[Collection entries]
* start *

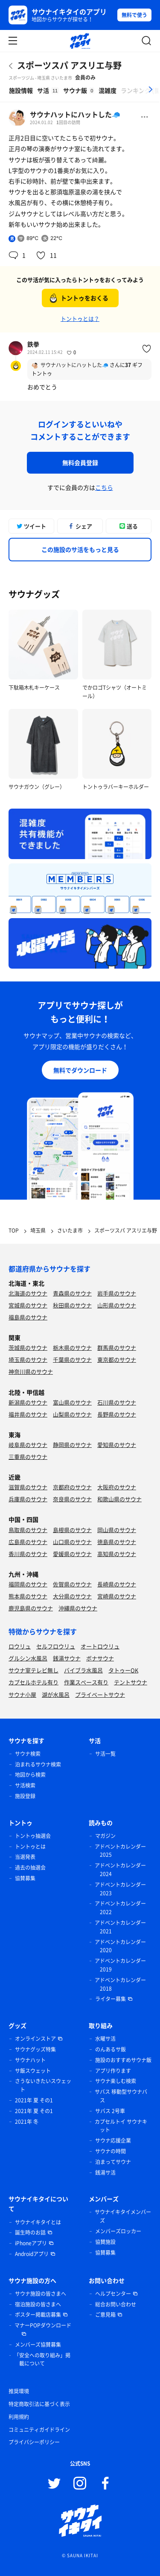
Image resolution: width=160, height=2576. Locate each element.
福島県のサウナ (28, 1317)
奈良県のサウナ (72, 1499)
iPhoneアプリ (31, 2243)
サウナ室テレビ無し (33, 1670)
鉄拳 (33, 344)
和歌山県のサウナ (119, 1499)
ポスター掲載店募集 (38, 2314)
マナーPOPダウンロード (43, 2325)
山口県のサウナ (72, 1542)
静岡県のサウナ (72, 1445)
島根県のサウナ (72, 1530)
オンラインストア (35, 2038)
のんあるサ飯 (110, 2049)
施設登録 (25, 1796)
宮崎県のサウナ (116, 1596)
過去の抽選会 (30, 1867)
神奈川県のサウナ (31, 1371)
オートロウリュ (100, 1646)
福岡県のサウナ (28, 1584)
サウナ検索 (28, 1754)
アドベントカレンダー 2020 (120, 1946)
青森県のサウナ (72, 1293)
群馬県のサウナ (116, 1347)
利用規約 (19, 2417)
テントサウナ (130, 1682)
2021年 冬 (26, 2121)
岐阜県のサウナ (28, 1445)
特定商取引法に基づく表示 (39, 2404)
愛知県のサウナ (116, 1445)
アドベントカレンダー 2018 (120, 1984)
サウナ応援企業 (113, 2140)
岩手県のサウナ (116, 1293)
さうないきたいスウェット (43, 2085)
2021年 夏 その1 (34, 2100)
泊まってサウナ (113, 2162)
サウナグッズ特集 (35, 2049)
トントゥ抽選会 (33, 1836)
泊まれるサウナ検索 (38, 1764)
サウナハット (30, 2060)
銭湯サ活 (105, 2172)
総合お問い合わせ (115, 2304)
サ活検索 (25, 1785)
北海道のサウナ (28, 1293)
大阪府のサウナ (116, 1487)
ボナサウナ (100, 1658)
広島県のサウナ (28, 1542)
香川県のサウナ (28, 1554)
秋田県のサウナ (72, 1305)
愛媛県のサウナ (72, 1554)
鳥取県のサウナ (28, 1530)
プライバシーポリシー (34, 2442)
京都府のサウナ (72, 1487)
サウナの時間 (110, 2151)
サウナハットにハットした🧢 (75, 114)
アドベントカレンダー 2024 (120, 1870)
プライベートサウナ (100, 1694)
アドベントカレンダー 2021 (120, 1927)
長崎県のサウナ (116, 1584)
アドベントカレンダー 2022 (120, 1908)
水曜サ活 (105, 2038)
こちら (104, 487)
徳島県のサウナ (116, 1542)
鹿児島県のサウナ (31, 1608)
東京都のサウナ (116, 1359)
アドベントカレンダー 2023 (120, 1889)
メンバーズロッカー (118, 2231)
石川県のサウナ (116, 1402)
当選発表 (25, 1857)
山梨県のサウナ (72, 1414)
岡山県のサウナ (116, 1530)
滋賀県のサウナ (28, 1487)
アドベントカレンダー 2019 (120, 1965)
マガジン (105, 1836)
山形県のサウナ (116, 1305)
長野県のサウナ (116, 1414)
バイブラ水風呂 (83, 1670)
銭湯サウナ (67, 1658)
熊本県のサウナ (28, 1596)
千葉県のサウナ (72, 1359)
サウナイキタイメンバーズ (123, 2216)
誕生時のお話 (30, 2232)
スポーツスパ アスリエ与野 (69, 65)
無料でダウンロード (80, 1070)
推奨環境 (19, 2391)
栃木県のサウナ (72, 1347)
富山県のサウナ (72, 1402)
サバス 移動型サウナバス (121, 2096)
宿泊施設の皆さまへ (38, 2304)
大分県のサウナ (72, 1596)
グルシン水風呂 (28, 1658)
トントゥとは (30, 1846)
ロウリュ (20, 1646)
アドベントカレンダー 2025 (120, 1851)
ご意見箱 (105, 2314)
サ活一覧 (105, 1754)
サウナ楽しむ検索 (115, 2081)
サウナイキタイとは (38, 2222)
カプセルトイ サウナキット (121, 2126)
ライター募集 (110, 1999)
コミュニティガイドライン (39, 2430)
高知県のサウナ (116, 1554)
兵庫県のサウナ (28, 1499)
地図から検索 (30, 1775)
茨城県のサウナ (28, 1347)
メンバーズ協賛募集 (38, 2344)
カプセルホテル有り (33, 1682)
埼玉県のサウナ (28, 1359)
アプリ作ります (113, 2071)
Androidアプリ (32, 2254)
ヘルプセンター (113, 2293)
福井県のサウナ (28, 1414)
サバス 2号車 (110, 2111)
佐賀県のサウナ (72, 1584)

* end *

How many lines in the listing above contain the string "アドベントカレンダー"? Reply with the number only.

8